### Work request
Using the listing below, work out how many lines include the word "will". Only the number is to be given.

+---+

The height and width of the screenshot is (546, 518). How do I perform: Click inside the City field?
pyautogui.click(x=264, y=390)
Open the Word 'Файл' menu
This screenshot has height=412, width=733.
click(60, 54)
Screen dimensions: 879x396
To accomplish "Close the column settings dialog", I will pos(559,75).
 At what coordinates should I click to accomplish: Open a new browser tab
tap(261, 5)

+---+

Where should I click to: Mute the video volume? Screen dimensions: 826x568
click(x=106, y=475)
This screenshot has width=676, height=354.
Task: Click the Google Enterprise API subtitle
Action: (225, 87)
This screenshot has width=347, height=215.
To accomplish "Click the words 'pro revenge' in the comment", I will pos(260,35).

+---+

### Finished task
2